Tuesday’s two deals might even have offered hints into Hoyer’s overall plan for the winter, especially considering Taillon represents another contact pitcher in a Cubs rotation already brimming with them — underscoring the need for a Gold Glove shortstop such as Correa to help shore up a less-than-spectacular incumbent infield (especially with the extreme infield shifts banned starting next year).

Not to mention the Gold Glove outfielder Bellinger has been when at his All-Star best.

If the focus on the Cubs didn’t already center on Correa before Tuesday, it certainly does now.

And sources suggest they’re as deeply involved in trying to land him as anyone this side of the Twins — despite a price tag widely assumed to be bigger than Turner’s as the youngest (28) of the four big-name shortstops and the only one of the group not tied to a qualifying offer and the consequent draft-pick compensation.

“We have multiple teams and multiple offers that have come in, in the last few days,” Boras said of his two stars at the position.

The Cubs are well down the road with Correa, a player they’ve coveted since an eye-popping workout at Wrigley Field before he was drafted No. 1 overall by the Astros in 2012. And they’re talking seriously with Atlanta free agent Dansby Swanson as at least a possible Plan B (while the Ricketts mandate lends credence to reports suggesting they could be in play for both).

“Whether or not we’re going to get one of those shortstops, TBD,” Cubs general manager Carter Hawkins said of that position pool Tuesday night. “But we’re certainly actively involved and we’ll see where everything lands.”

Multiple sources said they expected that to get resolved in a matter of days, or faster, “because,” as one of the sources said, “the shortstop market is hot.”

As for Bogaerts, several other teams appear more serious than the Cubs, whose interest was characterized by a source with knowledge of their dialogue as “kicking the tires.”

“I know we’re in play on a lot of players,” Ross said. “And there’s a lot of great players out there. There’s also a lot of great teams in the mix to try to add players.”

The Cubs have met with “dozens” of players.

But Correa would be the jewel of their winter. The big investment in the big-game performer (18 homers, .849 OPS in 79 postseason games). The investment that brings talent to the roster and credibility to the process.

It was just a few months ago, during the season, that Correa said he talked briefly with the Cubs last winter but “didn’t want to be part of no rebuilding.”

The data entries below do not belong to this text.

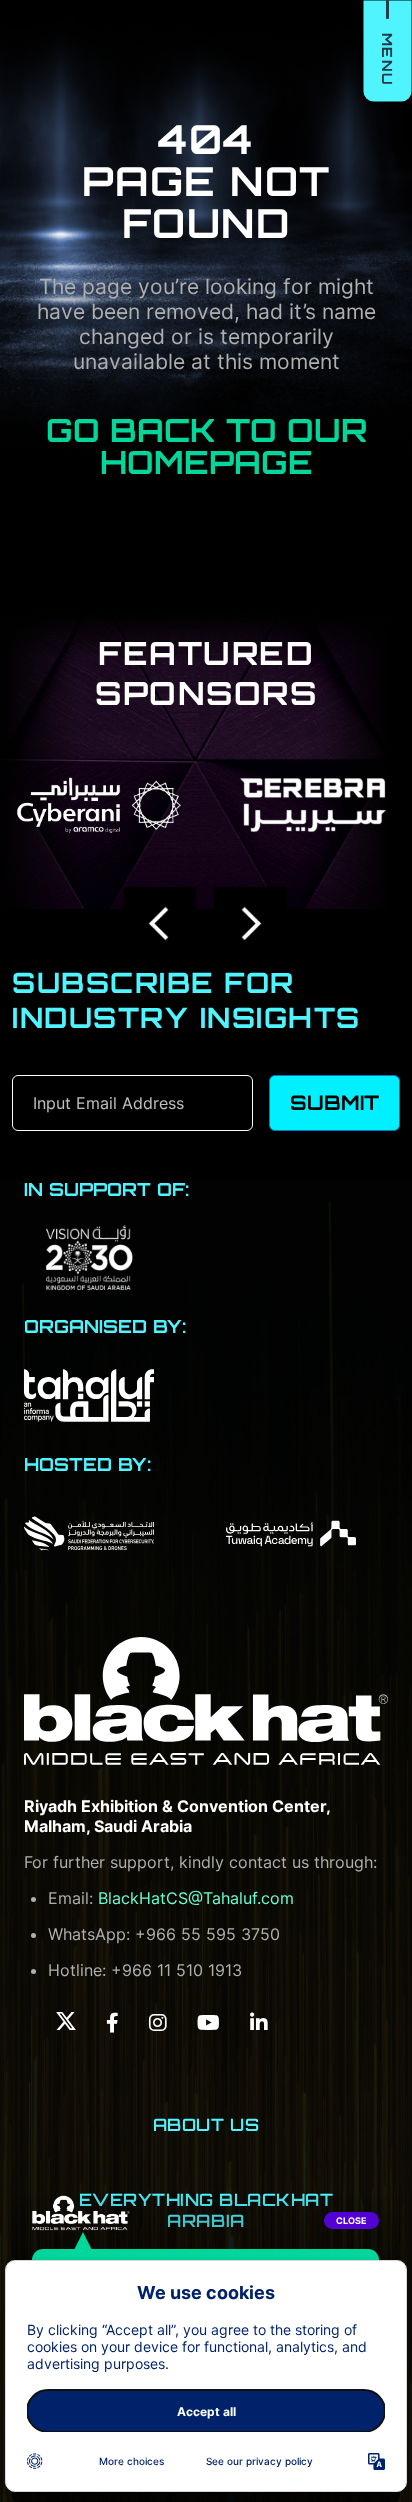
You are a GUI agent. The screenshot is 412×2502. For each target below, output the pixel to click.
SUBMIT (334, 1102)
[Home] (206, 1701)
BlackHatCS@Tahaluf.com (196, 1898)
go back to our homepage (206, 446)
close (351, 2220)
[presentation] (160, 923)
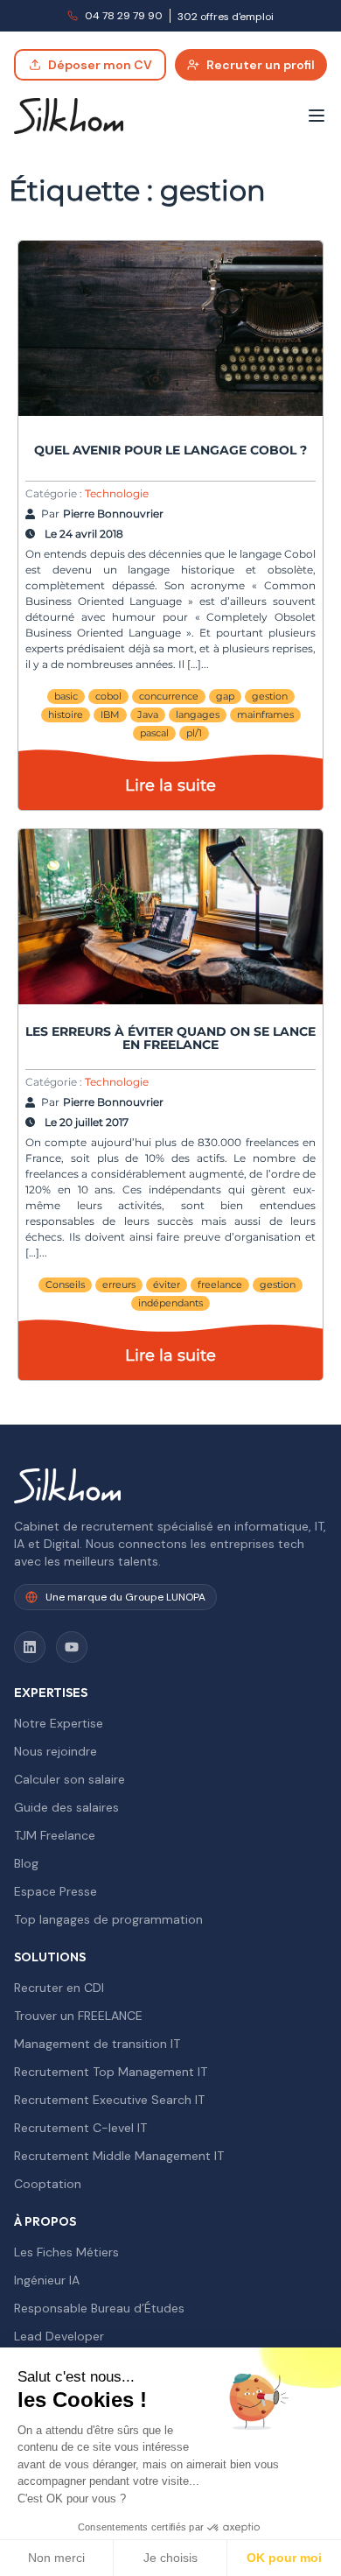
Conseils (65, 1284)
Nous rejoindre (55, 1751)
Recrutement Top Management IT (110, 2072)
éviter (166, 1284)
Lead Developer (59, 2336)
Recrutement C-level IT (80, 2128)
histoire (65, 714)
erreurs (119, 1284)
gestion (270, 696)
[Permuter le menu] (316, 115)
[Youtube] (71, 1647)
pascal (154, 733)
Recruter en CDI (59, 1987)
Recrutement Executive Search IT (109, 2100)
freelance (220, 1284)
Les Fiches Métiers (66, 2252)
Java (147, 714)
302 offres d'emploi (225, 17)
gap (225, 696)
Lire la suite (170, 785)
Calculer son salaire (69, 1779)
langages (197, 714)
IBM (110, 714)
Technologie (117, 493)
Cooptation (47, 2184)
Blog (26, 1863)
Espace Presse (55, 1891)
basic (66, 696)
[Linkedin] (29, 1647)
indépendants (170, 1303)
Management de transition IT (97, 2044)
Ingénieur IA (47, 2280)
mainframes (265, 714)
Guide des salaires (66, 1807)
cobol (108, 696)
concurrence (168, 696)
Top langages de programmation (108, 1919)
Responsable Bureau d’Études (99, 2308)
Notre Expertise (58, 1723)
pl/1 (194, 733)
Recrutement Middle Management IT (119, 2156)
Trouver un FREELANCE (78, 2015)
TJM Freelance (54, 1835)
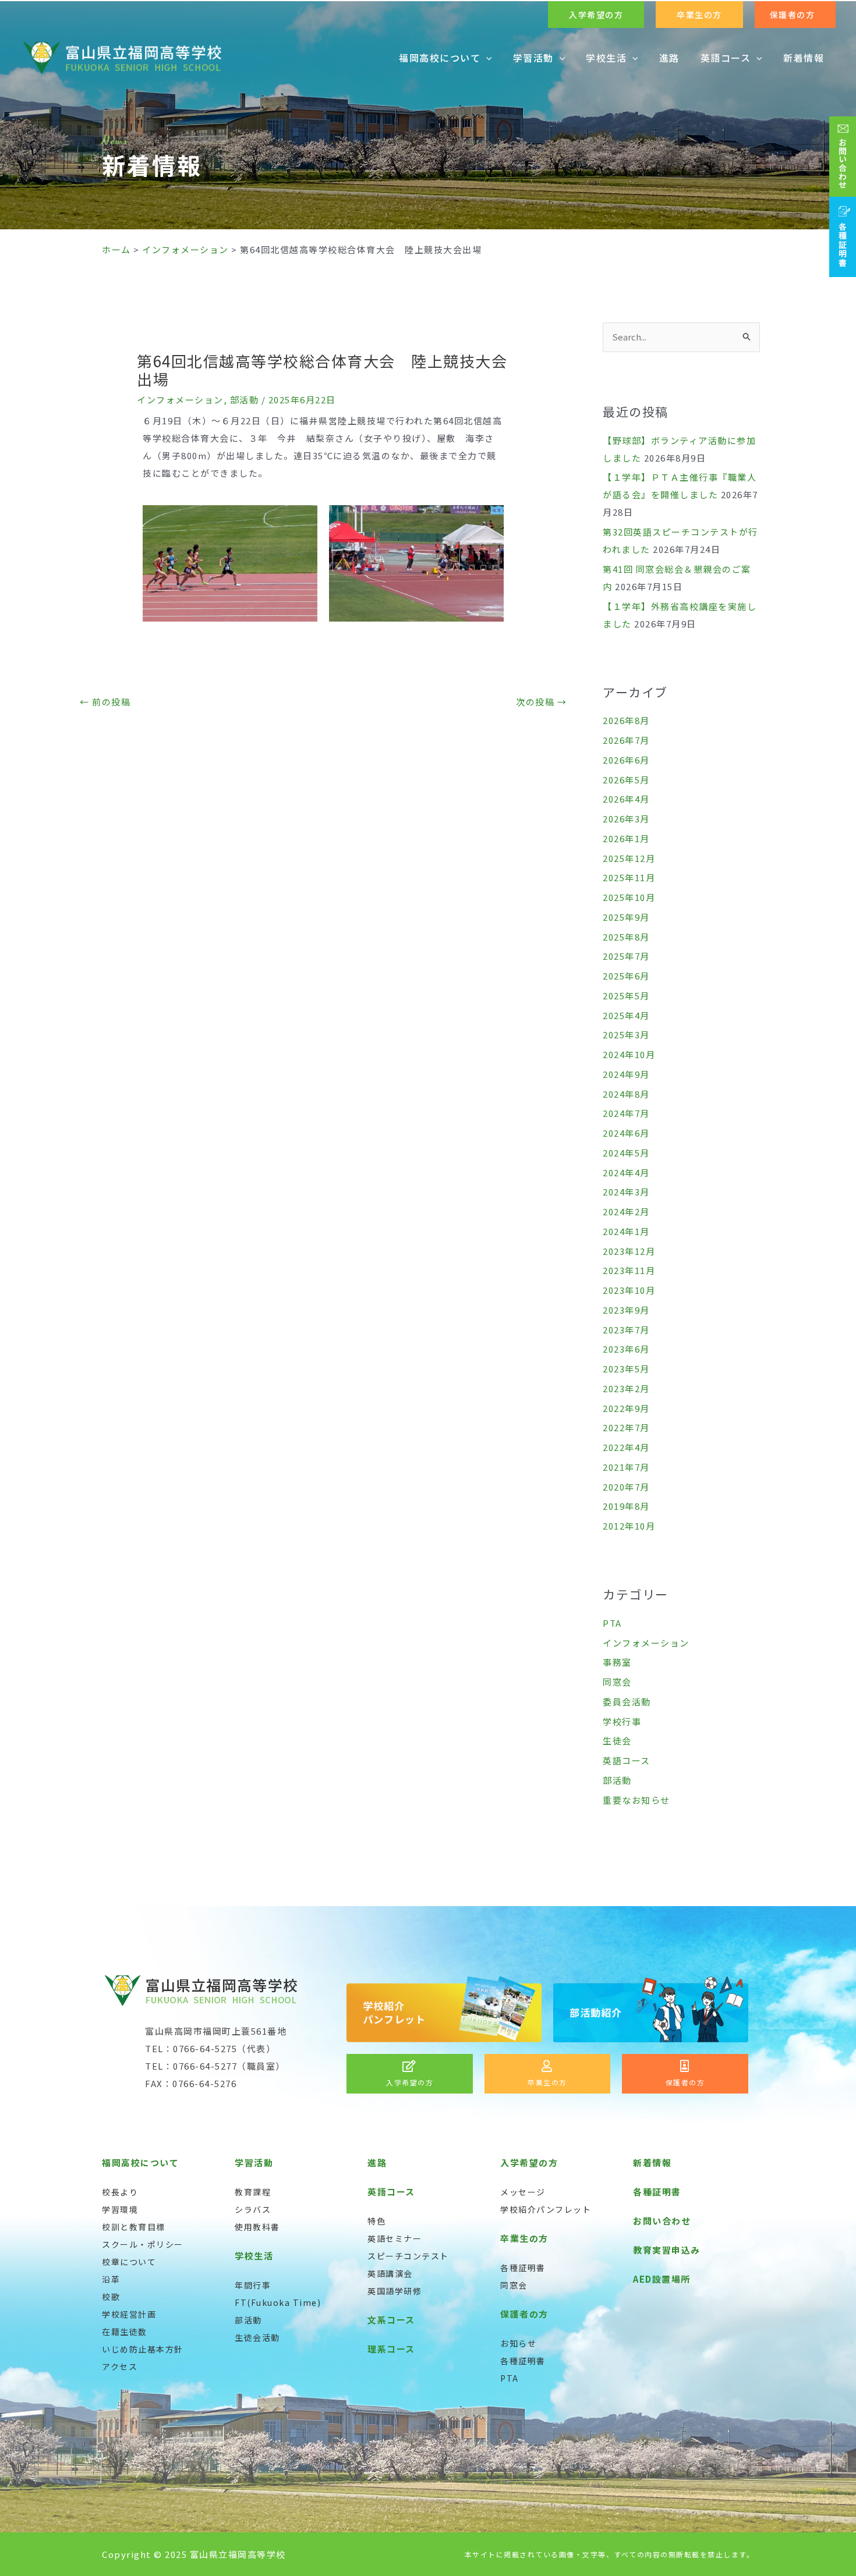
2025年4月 (626, 1015)
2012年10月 (629, 1526)
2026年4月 (626, 799)
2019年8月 (626, 1506)
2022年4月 (626, 1447)
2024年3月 (626, 1192)
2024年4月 (626, 1172)
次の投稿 (541, 702)
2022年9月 (626, 1408)
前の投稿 (105, 702)
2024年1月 (626, 1231)
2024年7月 (626, 1113)
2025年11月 (629, 877)
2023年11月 (629, 1270)
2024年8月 (626, 1094)
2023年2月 (626, 1388)
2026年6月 (626, 760)
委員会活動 (627, 1701)
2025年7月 (626, 956)
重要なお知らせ (636, 1800)
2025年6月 (626, 976)
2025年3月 (626, 1034)
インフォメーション (180, 399)
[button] (596, 14)
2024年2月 (626, 1211)
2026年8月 (626, 720)
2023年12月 (629, 1251)
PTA (612, 1623)
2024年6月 (626, 1133)
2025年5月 (626, 995)
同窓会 (617, 1682)
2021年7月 (626, 1467)
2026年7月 (626, 740)
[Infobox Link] (409, 2074)
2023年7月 (626, 1330)
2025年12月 (629, 858)
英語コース (626, 1760)
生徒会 (617, 1740)
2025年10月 (629, 897)
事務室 (617, 1662)
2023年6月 (626, 1349)
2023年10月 (629, 1290)
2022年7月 (626, 1427)
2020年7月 (626, 1487)
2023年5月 (626, 1368)
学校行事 (622, 1721)
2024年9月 (626, 1074)
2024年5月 (626, 1153)
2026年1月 (626, 838)
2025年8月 (626, 937)
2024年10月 (629, 1054)
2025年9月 (626, 917)
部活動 (244, 399)
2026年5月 (626, 779)
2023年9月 (626, 1310)
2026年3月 (626, 818)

This time around, “there’s not been any reservation on his part about any of the teams that have approached us.”

Ross and Hawkins said they’re not exactly making sales pitches to persuade free agents they’re not rebuilding anymore.

But there’s been plenty of talk about visions and what comes next for a team with consecutive losing seasons and a lot of holes to fill.

“You just be realistic about where you are. You talk about what the plan is and how you’re going to go about doing it,” Hawkins said. “It would be unrealistic for us to talk about being a 105-win team next year. So we don’t do that.

“But we do talk about the path that we’re on and the improvements that we’re making and how that player’s going to fit into that plan.”

Adding $71 million starter Marcus Stroman last winter and Jameson Taillon this time around can’t hurt the messaging.

But it can’t be the final word, either.

Because the only way the Cubs keep their 2023 promises and make this work is if they keep banging on that drum. And if the beat goes on.